See KPMG Comments below
i. The failure of the legislative arm of the Government to delete the restriction on tax-exempt gratuities under Paragraph 18 of the Third Schedule to the PIT Act is an obvious omission given that the subject was deleted in the charging section of the PIT Act in 1996.
ii. Hence, the TAT’s decision that gratuities are wholly tax exempt under the PIT Act is a step in the right direction which should put an end to the controversy on the matter. The judgement conforms with the provisions of Paragraph 2(e) of the Sixth Schedule to the PIT Act 2011 (as amended) which grants unqualified tax exemption to gratuities paid to employees.
iii. The TAT’s affirmation that the provisions of schedules in a statute cannot override the plain words in the body of the statute, has effectively eliminated the gap in the law that some tax authorities often capitalize on to impose income tax on gratuities paid by employers. For instance, the judgement effectively addresses taxpayers’ concerns arising from the Lagos State Internal Revenue Service (LIRS)’ Public Notice on “Exemption of compensation for loss of employment” wherein the LIRS posited that gratuity payments are only tax- deductible subject to the limitation imposed in Paragraph 18 of the Third Schedule to the PIT Act.

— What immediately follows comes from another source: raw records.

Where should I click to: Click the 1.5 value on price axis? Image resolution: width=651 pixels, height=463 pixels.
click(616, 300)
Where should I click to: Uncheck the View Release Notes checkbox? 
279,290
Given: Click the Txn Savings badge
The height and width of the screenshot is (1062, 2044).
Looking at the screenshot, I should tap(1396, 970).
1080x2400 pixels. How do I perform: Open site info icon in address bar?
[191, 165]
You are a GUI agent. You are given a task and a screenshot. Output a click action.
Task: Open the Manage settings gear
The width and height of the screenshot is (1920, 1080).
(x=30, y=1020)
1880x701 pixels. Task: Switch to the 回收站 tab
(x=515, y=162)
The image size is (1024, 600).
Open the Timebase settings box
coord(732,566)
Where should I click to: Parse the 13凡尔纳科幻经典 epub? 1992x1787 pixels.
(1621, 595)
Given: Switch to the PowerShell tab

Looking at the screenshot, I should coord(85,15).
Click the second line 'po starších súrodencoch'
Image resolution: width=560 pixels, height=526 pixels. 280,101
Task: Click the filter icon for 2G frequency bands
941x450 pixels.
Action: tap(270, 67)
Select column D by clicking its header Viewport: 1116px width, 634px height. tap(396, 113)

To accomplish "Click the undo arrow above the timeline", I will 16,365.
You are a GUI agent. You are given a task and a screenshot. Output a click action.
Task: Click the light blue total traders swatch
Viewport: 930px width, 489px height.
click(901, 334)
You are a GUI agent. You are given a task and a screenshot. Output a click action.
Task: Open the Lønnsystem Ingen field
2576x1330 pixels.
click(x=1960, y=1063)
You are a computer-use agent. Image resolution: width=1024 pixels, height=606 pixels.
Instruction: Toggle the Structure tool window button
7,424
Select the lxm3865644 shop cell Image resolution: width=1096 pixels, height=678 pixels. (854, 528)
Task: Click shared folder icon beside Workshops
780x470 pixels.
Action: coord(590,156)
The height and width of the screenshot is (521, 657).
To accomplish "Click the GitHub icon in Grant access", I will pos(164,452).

iv. The judgement further reinforces the position of the Joint Tax Board that any end-of-service benefit paid to employees and described as “gratuity” will qualify for full tax exemption under the PIT Act.
Barring any contrary decision of a higher court, it is expected that concerned tax authorities, who held divergent views on the tax treatment of gratuities before this TAT judgement, would align with the judgement of the Tribunal.